Fragen an die Stadtregierungsmitglieder
„Mit einer Anfrage möchte ich klären, ob die Problematik bei den zuständigen Stadtregierungsmitgliedern – insbesondere Stadträtin Lutz, Stadträtin Bex und Bürgermeister Anzengruber – bereits bekannt ist, welche Prüfungen bisher durchgeführt wurden und warum bislang keine sichere Radfahrerüberfahrt oder andere geeignete Maßnahmen umgesetzt wurden. Ebenso soll erhoben werden, ob den betroffenen Stadtregierungsmitgliedern Beschwerden, Gefahrenmeldungen oder sonstige Hinweise auf Sicherheitsprobleme in diesem Bereich vorliegen“, so Winkel.
Keine ideologische Debatte
„Es geht hier nicht um ideologische Debatten, sondern um Verkehrssicherheit. Wer Kinder dazu motivieren möchte, kurze Wege mit dem Fahrrad zurückzulegen, muss dafür sorgen, dass diese Wege auch sicher sind. Eine gut erkennbare und geschützte Querung würde die Situation für alle Verkehrsteilnehmer verbessern“, so Winkel.
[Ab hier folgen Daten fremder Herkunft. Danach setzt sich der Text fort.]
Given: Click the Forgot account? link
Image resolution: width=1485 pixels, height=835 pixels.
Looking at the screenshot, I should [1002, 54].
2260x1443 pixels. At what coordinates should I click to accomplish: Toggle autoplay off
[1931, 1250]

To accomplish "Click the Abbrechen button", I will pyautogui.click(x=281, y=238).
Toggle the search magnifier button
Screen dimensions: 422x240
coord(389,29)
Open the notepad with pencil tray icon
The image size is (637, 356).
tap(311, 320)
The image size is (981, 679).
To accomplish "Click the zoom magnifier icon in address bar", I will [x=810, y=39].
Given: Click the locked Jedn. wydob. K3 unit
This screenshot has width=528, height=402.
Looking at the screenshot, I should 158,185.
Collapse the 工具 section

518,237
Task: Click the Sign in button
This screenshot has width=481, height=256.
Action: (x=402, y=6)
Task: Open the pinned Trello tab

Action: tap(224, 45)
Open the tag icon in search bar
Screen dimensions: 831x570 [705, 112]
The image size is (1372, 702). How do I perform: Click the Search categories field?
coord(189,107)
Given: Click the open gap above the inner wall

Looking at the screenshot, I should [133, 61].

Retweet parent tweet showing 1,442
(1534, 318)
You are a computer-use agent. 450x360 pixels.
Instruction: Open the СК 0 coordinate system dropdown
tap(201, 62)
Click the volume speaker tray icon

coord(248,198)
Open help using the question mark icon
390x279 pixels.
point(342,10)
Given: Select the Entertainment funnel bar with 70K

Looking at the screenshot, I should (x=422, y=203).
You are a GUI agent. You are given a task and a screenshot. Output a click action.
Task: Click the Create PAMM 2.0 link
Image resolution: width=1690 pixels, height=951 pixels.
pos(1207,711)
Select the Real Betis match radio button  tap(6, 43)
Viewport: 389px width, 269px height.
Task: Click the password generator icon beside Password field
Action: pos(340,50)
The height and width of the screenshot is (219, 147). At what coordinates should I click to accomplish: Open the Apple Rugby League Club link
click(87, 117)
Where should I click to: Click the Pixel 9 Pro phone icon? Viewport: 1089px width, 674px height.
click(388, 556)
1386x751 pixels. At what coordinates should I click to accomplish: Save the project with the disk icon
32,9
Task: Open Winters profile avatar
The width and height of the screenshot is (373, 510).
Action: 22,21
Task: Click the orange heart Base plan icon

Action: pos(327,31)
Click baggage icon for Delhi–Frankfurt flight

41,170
Förderung des Radverkehrs darf nicht nur Schlagzeile sein
„Oft sind es nicht die großen Millionenprojekte, die den Alltag der Menschen verbessern. Häufig sind es gezielte Maßnahmen an bekannten Problemstellen. Die Layrstraße könnte ein solches Beispiel sein. Während an anderer Stelle wie am Radweg nach Aldrans 5 Millionen Euro n ein einseitiges Teilstück fließt, fehlt es hier an einer vergleichsweise einfachen Lösung für mehr Sicherheit im Alltag vieler Menschen. Wenn wir mehr Menschen zum Umstieg auf das Fahrrad bewegen wollen, müssen wir sichere und durchgängige Verbindungen schaffen. Sicherheit darf dabei niemals Verhandlungssache sein“, betont Winkel abschließend.